Local prosecutors have made some arrests and are investigating others connected to the case, including officials of the import company and the government agency that mixed and distributed the cold medicine. “Our responsibilities are to establish or discover the truth,” said Dimas Guevara, the homicide investigator guiding the inquiry.

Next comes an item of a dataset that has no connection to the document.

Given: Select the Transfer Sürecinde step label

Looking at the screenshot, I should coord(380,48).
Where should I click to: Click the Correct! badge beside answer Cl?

But prosecutors have yet to charge anyone with actually making the counterfeit glycerin. And if the Panama investigation unfolds as other inquiries have, it is highly unlikely that they ever will.

A Suspect Factory

Panamanians wanting to see where their toxic nightmare began could look up the Web site of the company in Hengxiang, China, that investigators in four countries have identified as having made the syrup — the Taixing Glycerine Factory. There, under the words “About Us,” they would see a picture of a modern white building nearly a dozen stories tall, adorned by three arches at the entrance. The factory, the Web site boasts, “can strictly obey the contract and keep its word.”

But like the factory’s syrup, all is not as it seems.

There are no tall buildings in Hengxiang, a country town with one main road. The factory is not certified to sell any medical ingredients, Chinese officials say. And it looks nothing like the picture on the Internet. In reality, its chemicals are mixed in a plain, one-story brick building.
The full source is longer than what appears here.